9.5 DiffStitch: Boosting Offline Reinforcement Learning with Diffusion-based Trajectory Stitching
- Authors: Guanghe Li, Yixiang Shan, Zhengbang Zhu, Ting Long, Weinan Zhang
- Reason: Introduces an innovative data augmentation technique to enhance offline RL performance by addressing the limited optimal trajectories issue, a significant concern in RL. Authors’ affiliations and empirical results suggest high potential influence.
9.3 Fine-tuning Reinforcement Learning Models is Secretly a Forgetting Mitigation Problem
- Authors: Maciej Wołczyk, Bartłomiej Cupiał, Mateusz Ostaszewski, Michał Bortkiewicz, Michał Zając, Razvan Pascanu, Łukasz Kuciński, Piotr Miłoś
- Reason: Conceptualizes a significant challenge in fine-tuning RL models and provides empirical analysis in challenging environments, improving state-of-the-art results in NetHack.
9.2 MetaOptimize: A Framework for Optimizing Step Sizes and Other Meta-parameters
- Authors: Arsalan Sharifnassab, Saber Salehkaleybar, Richard Sutton
- Reason: Co-authored by Richard Sutton, a pioneering and highly regarded authority in the field of reinforcement learning. The paper presents a significant improvement in the optimization of meta-parameters, which is a fundamental aspect of RL algorithms.
9.2 Fast Peer Adaptation with Context-aware Exploration
- Authors: Long Ma, Yuanfei Wang, Fangwei Zhong, Song-Chun Zhu, Yizhou Wang
- Reason: Tackles a fundamental challenge in multi-agent RL with applications in cooperative and competitive scenarios, driven by a team including authors with established expertise in the area.

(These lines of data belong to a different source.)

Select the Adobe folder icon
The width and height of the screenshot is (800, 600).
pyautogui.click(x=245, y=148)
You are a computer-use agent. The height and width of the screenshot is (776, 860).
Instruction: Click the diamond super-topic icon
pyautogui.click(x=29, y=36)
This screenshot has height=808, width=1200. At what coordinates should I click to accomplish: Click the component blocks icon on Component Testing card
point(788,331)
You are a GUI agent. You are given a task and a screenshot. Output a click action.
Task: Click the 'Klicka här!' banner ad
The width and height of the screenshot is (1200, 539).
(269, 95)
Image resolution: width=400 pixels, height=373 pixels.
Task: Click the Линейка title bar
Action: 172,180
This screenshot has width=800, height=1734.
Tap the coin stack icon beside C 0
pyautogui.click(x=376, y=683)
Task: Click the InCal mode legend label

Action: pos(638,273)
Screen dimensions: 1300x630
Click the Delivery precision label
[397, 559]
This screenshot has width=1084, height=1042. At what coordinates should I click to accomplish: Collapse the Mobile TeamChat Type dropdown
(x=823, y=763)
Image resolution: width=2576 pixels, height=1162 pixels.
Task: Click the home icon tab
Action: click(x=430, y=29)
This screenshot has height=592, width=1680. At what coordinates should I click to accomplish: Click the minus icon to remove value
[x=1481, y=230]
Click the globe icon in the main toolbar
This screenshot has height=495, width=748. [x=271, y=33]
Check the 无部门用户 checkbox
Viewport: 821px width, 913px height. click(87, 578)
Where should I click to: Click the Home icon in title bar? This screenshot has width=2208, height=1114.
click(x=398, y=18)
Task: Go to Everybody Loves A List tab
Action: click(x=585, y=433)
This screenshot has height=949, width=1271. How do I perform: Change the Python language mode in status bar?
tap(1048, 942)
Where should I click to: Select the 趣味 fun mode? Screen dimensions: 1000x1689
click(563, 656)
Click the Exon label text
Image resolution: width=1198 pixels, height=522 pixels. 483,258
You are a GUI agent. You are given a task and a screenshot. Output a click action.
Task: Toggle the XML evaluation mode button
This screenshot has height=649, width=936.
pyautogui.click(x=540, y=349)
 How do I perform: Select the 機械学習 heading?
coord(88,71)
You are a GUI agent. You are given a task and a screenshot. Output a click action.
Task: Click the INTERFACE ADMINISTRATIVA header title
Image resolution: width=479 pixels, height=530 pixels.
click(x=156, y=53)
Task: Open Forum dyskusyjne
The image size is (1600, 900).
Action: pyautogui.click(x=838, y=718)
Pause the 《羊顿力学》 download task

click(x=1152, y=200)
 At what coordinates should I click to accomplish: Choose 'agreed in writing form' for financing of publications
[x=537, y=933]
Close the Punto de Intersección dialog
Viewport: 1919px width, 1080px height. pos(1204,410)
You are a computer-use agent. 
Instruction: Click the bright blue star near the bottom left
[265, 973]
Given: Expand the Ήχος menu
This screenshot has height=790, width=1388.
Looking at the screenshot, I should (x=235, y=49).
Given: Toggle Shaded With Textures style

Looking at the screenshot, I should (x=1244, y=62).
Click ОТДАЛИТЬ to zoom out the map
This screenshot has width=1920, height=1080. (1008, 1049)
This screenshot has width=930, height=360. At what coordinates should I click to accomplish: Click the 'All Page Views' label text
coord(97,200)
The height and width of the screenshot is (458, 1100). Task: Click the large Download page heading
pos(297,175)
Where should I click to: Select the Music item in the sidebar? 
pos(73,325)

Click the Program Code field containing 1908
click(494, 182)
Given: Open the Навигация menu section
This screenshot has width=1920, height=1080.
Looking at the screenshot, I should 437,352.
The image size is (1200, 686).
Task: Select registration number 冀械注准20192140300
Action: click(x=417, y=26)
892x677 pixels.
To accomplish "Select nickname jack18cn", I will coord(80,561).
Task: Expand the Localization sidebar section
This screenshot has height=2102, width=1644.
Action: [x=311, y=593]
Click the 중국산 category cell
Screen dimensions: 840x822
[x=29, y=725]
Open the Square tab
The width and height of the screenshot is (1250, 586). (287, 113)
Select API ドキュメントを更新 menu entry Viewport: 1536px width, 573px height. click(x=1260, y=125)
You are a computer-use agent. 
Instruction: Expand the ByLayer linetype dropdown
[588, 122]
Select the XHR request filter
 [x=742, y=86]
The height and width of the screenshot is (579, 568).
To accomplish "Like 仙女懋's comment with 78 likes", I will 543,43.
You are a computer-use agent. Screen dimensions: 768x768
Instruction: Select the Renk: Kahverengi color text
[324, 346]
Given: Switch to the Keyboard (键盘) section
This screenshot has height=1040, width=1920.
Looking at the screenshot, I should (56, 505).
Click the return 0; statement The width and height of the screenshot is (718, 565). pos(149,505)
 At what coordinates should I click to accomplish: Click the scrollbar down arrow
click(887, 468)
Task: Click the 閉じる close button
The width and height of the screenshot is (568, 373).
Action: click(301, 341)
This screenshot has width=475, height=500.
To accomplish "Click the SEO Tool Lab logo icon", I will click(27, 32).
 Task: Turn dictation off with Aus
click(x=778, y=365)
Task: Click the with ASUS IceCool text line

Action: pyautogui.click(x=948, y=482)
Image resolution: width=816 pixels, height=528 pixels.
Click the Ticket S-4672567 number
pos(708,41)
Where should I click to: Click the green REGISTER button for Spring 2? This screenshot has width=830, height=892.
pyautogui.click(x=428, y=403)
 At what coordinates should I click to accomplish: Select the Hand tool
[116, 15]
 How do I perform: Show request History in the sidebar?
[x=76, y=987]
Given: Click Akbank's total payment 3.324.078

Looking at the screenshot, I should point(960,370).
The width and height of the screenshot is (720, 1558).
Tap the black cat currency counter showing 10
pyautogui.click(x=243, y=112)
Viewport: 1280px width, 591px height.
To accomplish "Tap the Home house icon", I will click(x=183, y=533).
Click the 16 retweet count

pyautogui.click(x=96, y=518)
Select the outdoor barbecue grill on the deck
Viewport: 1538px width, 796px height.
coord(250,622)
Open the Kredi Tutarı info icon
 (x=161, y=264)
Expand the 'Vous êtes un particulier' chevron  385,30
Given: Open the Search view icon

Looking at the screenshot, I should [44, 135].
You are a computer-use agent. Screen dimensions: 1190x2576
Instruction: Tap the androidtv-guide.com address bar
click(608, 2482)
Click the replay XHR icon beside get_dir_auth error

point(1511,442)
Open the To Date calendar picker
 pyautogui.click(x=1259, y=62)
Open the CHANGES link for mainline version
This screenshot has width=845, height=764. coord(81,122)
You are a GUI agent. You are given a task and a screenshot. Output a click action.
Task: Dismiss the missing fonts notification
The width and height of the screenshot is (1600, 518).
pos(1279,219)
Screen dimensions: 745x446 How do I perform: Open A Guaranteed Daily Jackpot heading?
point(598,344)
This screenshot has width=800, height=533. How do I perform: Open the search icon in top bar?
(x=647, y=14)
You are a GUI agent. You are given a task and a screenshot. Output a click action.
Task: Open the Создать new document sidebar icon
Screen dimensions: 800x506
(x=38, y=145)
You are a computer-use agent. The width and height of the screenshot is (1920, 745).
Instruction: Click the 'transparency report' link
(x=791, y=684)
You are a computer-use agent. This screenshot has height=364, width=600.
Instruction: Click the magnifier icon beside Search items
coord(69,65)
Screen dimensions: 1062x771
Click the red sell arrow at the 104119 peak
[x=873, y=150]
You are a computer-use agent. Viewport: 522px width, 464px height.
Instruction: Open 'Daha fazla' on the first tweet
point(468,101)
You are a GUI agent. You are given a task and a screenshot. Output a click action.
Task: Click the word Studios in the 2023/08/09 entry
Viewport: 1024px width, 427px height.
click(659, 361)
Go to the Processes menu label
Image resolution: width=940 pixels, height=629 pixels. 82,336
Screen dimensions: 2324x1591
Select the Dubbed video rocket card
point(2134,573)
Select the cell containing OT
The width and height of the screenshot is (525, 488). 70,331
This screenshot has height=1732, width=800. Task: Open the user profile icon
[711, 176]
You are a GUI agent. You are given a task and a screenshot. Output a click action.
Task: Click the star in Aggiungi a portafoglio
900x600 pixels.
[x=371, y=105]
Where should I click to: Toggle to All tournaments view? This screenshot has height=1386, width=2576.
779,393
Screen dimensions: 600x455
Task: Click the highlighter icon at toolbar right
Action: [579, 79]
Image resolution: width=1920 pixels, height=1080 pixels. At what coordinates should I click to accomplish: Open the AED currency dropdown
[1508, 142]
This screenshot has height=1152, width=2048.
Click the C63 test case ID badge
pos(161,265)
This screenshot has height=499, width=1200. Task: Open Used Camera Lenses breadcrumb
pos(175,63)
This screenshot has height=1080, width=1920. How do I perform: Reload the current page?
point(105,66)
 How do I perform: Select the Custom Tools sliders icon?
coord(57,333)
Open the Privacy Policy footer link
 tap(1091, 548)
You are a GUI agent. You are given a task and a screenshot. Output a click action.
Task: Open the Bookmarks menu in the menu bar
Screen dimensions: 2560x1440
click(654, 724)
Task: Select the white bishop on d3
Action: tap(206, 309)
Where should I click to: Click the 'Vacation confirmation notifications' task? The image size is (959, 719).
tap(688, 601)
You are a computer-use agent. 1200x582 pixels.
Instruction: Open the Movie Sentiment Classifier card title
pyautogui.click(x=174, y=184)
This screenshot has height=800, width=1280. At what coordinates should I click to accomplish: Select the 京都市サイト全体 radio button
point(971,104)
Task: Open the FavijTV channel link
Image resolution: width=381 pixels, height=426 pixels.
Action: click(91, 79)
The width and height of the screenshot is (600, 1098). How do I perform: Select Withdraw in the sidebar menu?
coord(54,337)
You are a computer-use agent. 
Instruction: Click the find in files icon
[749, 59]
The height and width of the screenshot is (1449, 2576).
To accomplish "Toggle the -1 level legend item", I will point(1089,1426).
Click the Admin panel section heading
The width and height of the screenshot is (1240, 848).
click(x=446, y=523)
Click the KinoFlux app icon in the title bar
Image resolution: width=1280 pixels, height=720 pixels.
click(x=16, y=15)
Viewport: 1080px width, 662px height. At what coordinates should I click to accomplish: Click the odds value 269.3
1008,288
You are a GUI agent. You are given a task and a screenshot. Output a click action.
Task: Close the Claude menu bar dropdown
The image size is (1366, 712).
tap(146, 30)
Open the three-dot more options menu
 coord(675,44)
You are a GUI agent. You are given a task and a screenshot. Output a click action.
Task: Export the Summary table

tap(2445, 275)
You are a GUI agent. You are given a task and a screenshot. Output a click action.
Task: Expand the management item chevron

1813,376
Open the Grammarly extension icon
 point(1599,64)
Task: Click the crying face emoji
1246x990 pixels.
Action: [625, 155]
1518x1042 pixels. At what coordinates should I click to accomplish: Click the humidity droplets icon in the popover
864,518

9.1 Language-Guided World Models: A Model-Based Approach to AI Control
- Authors: Alex Zhang, Khanh Nguyen, Jens Tuyls, Albert Lin, Karthik Narasimhan
- Reason: This paper tackles the significant challenge of enabling artificial agents to interpret and act upon human language instructions. Introducing Language-Guided World Models marks an innovative approach to AI control, and considering the current focus on language models and their integration into various AI applications, this paper appears poised to have a substantial impact on the field.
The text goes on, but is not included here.